— start MATERIAL TO PROCESS —

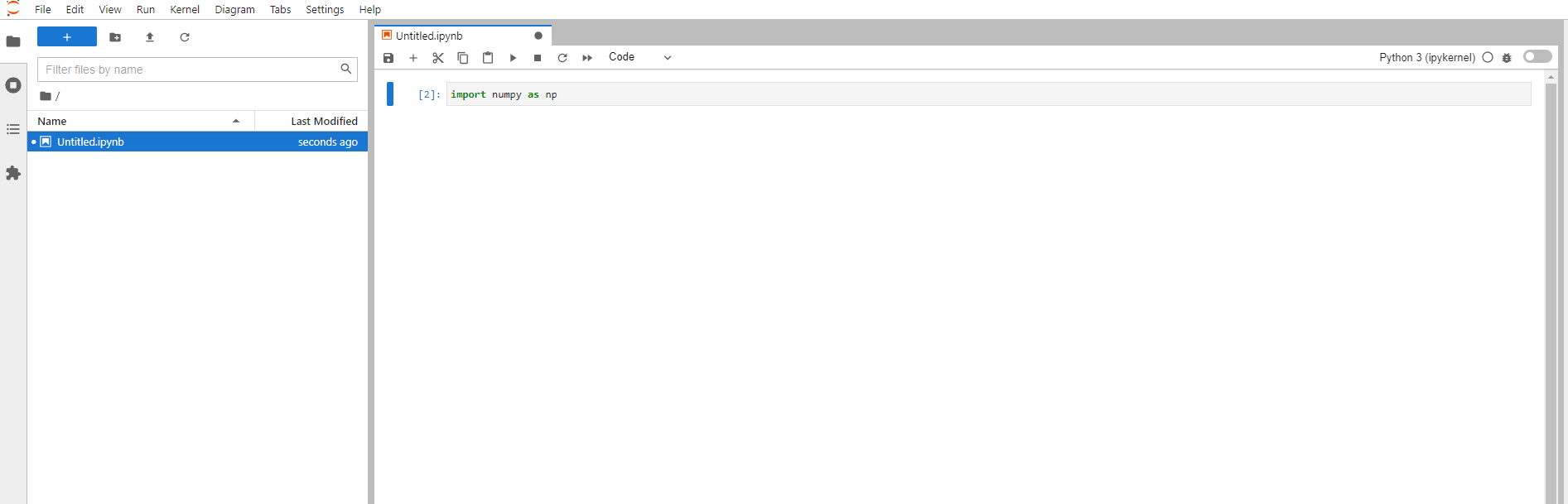The image size is (1568, 504).
Task: Open the Code cell type dropdown
Action: (639, 57)
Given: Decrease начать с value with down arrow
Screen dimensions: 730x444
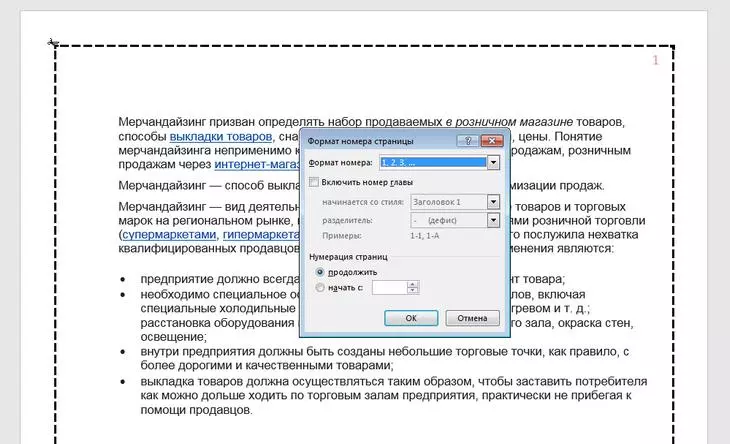Looking at the screenshot, I should point(412,292).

— end MATERIAL TO PROCESS —

** EXERCISE INSTRUCTIONS **
Lay out every line of the material above as a JSON list of strings, one string per line, with blank lines and the pictures left out.

** SOLUTION FOR THIS EXERCISE **
[
  "The image size is (1568, 504).",
  "Task: Open the Code cell type dropdown",
  "Action: (639, 57)",
  "Given: Decrease начать с value with down arrow",
  "Screen dimensions: 730x444",
  "Looking at the screenshot, I should point(412,292)."
]